Correction: There is no teen cinema today, not how it existed previous to Bring It On, anyway, when there was at least one PG-13 high school romp released a month, and even more hitting video shelves each week. Sure there’s a classic every five years or so (like Easy A or Mean Girls) but that’s a huge gap between films when you consider the rate of classic 80s and 90s teen comedies. Now there’s only “young adult” cinema—which largely puts the fate of a collapsed world in the hands of teens to save—and achingly sorrowful indie films in sleepy Midwestern towns. Why are there no more breezy, bubbly films with teens worried about grades, crushes, and the odor of their breath? To put it frankly: why are there so few Bring It On‘s in the past decade or so of American cinema?
Let’s zoom outside of America to answer that. First, teens aren’t in the enclosed pop culture bubble that every previous generation has largely been in, which is extremely localized. Sure there was Internet in 2000, but there was not social media, nor the prevalence of a constant worldwide news cycle that informed a majority of teens that the world is actually pretty cruel to most people who live outside of certain bubbles. It’s telling that most films involving teens today are set in a dystopia of servitude to uncaring dictators and center on revolutionary upheaval of said dictators. Or they’re soul-crushing dramas about teens who know there’s a far more interesting world outside of their sleepy town. The 80s and 90s were great economic times for America and most Americans didn’t peer too far outside their bubble, and most 90s teen films had fun exploring these bubbles of obliviousness.
By crossing over from suburbia to Compton, Bring It On is kind of a bridge from the 90s teen film to the 2000s. In the 2000’s—post-9/11, post bailouts, post-the Arab Spring, post-Ferguson—perhaps a bubbly high school ditty doesn’t make as much sense as teens rising from the rubble to start building anew.
The other reason is simply that wordplay comedy—a big component of the 90s teen movie—does not translate to foreign box office.

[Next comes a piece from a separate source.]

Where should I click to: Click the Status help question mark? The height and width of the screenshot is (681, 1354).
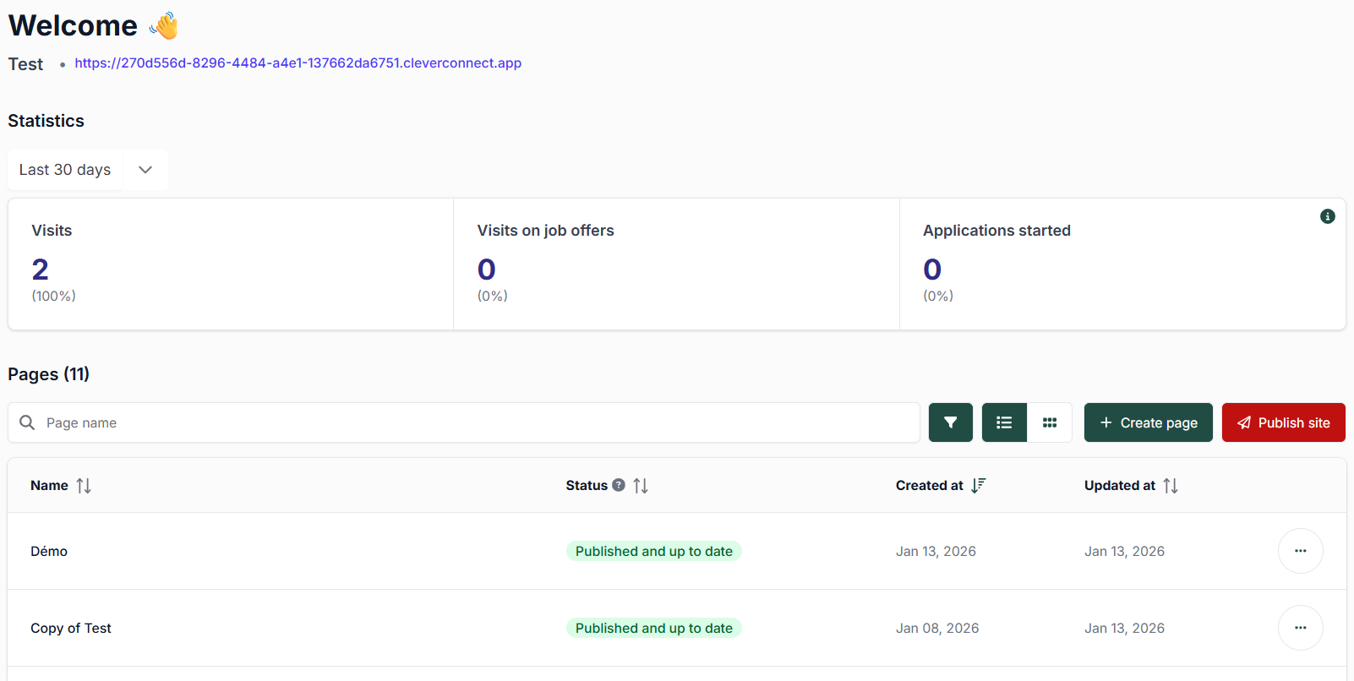click(x=619, y=485)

And as films pivot and cater more to lining their schedules with films that can flex muscle abroad as well, out goes wordplay, and in comes more action or more slapstick-based comedies.
Last year, I spoke with producer Sandy Stern, who produced two seminal teen movies, Pump Up the Volume in 1990, and Saved! in 2004, and who laments the extreme difficulty of creating an old fashioned high school comedy in modern cinema. “The whole ancillary market that used to exist in terms of DVD sales to rental stores and to fans is gone now,” Stern said, and noted that Bring It On had four direct to DVD films. “Foreign sales is the only security blanket for cinema—but high school movies have never translated well overseas. The teenage vernacular is different from country to country, the school system is different, the high school comedy is impossible to sell to the world and so now your budget has to be minuscule. The high school comedy has disappeared.”

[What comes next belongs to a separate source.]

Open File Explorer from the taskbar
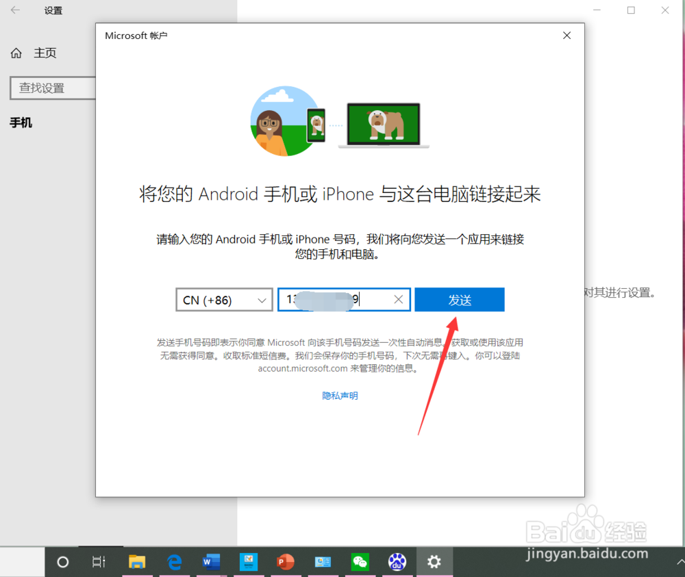This screenshot has height=577, width=685. point(137,561)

That, readers, is why we have anniversary posts for so many films, including Bring It On. Because dammit it’s easy to miss a fun film that creates innocent sexual tension from a teenaged boy and girl swapping turns spitting out toothpaste in the same sink. And to laugh at the distinction of what constitutes the proper fluttering of “spirit fingers.” And to remember that making someone a CD was once the most romantic gesture and that inserting SAT words into everyday conversation made you sound like an alien. Because right now our teen movies are under “total domination.” And sometimes it’s nice to just watch something familiar, that smells like teen spirit, and yes, is cheery. In that regard, Bring It On is still the poo, so take a big whiff.